With the dramatic finish that concluded the 100th Indianapolis 500 this weekend, how could there possibly be more drama? Early this morning, it was revealed through in-car camera coverage that 23-year-old rookie runner-up J.R. Hildebrand had been texting and driving prior to wrecking his car in turn four during the final lap. The consequences of Hildebrand’s actions handed part-time IndyCar driver Dan Wheldon his second Indianapolis 500 victory.

“If I would have had a qwerty phone and not an old piece of crap, this would not have happened,” said Hildebrand. “I was so busy trying to find a damn letter I totally lost focus and put it into the wall. Who the hell spells their name with an ‘x’ anyway?”

Fans and sponsors were stunned this morning at the announcement. IndyCar officials have already reviewed current rules and regulations and will have all in-car cell phone activity banned during future races starting with the upcoming Texas race in June.

“We want to ensure that we’re taking the utmost safety precautions required and also to keep idiot drivers off the tracks,” said IndyCar president Randy Bernard. “If this means banning texting while driving, consider the rule written.”
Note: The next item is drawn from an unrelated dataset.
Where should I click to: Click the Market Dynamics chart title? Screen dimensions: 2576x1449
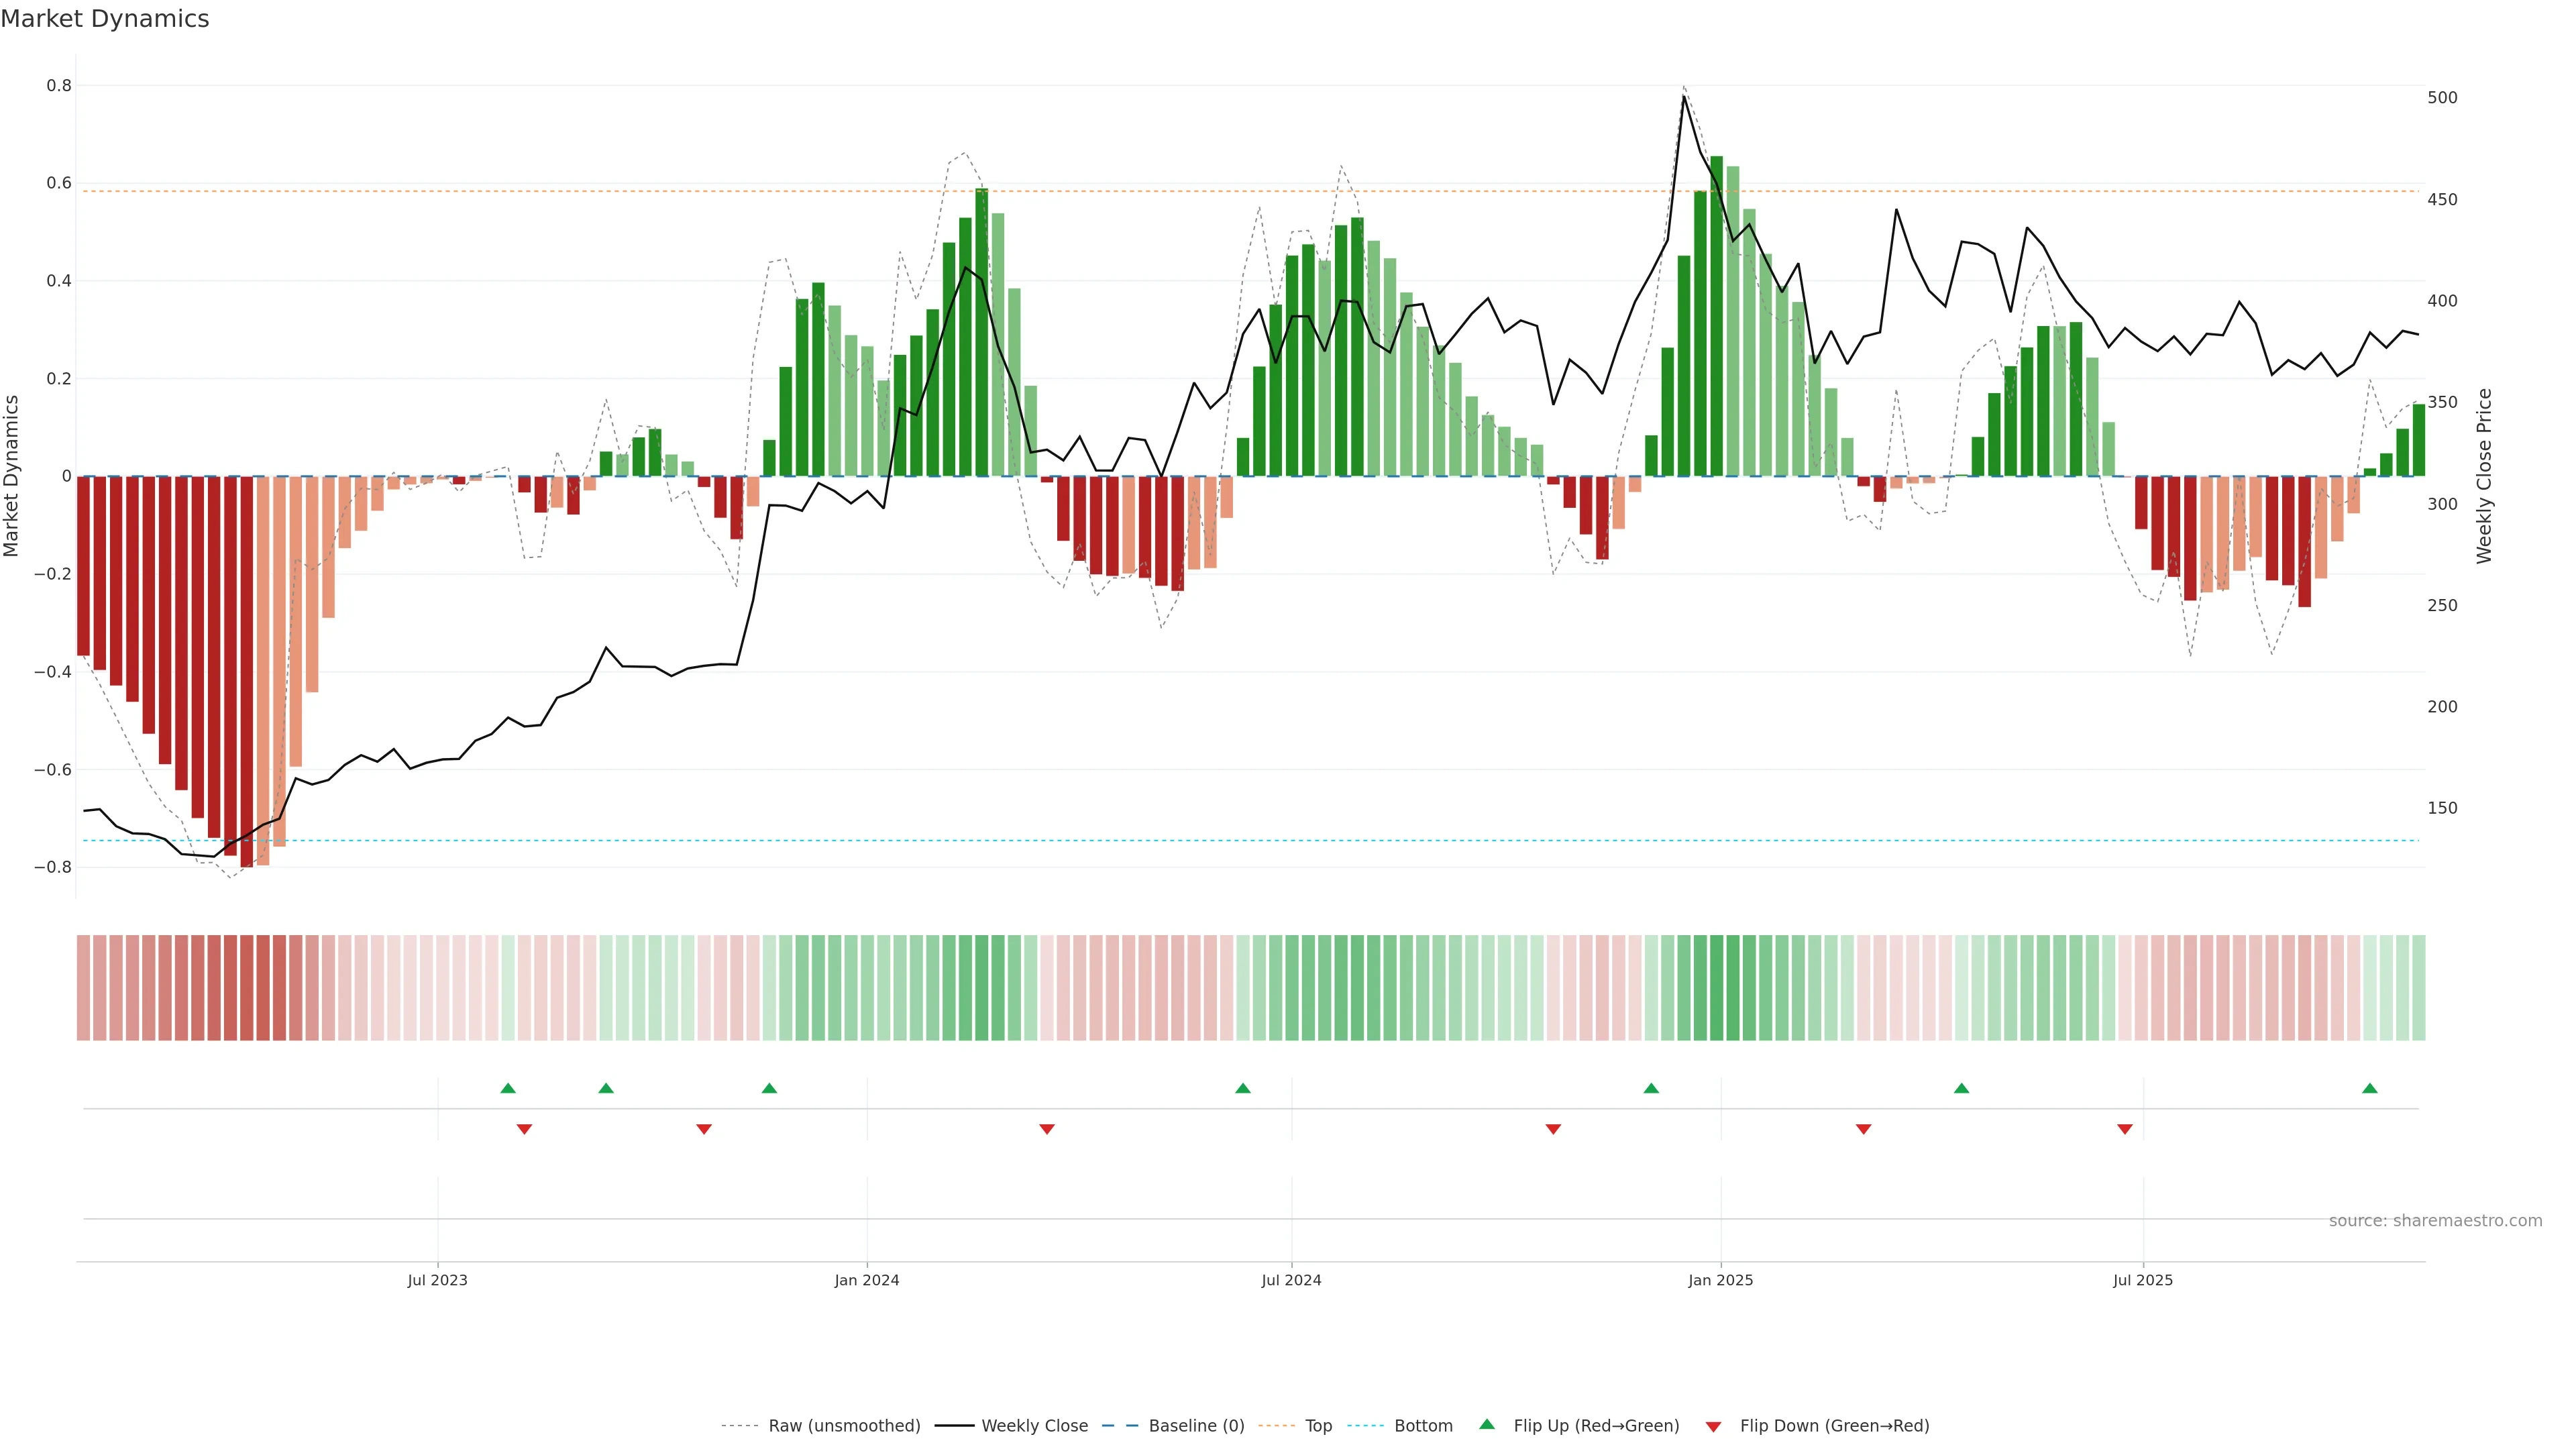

Drivers were livid once they caught word of how Hildebrand wrecked his car on Sunday. “Hey, if the poor sap wants to put his life on the line I say let him,” said two-time Indy 500 winner Dario Franchitti. “The more cars that hit the wall, the better off I am and the greater my chance for victory becomes.”

Hidebrand filed an official motion to protest the victory this morning on grounds he didn’t know texting while driving was frowned upon during the Indianapolis 500, and he made an official motion to declare himself as the winner of the race.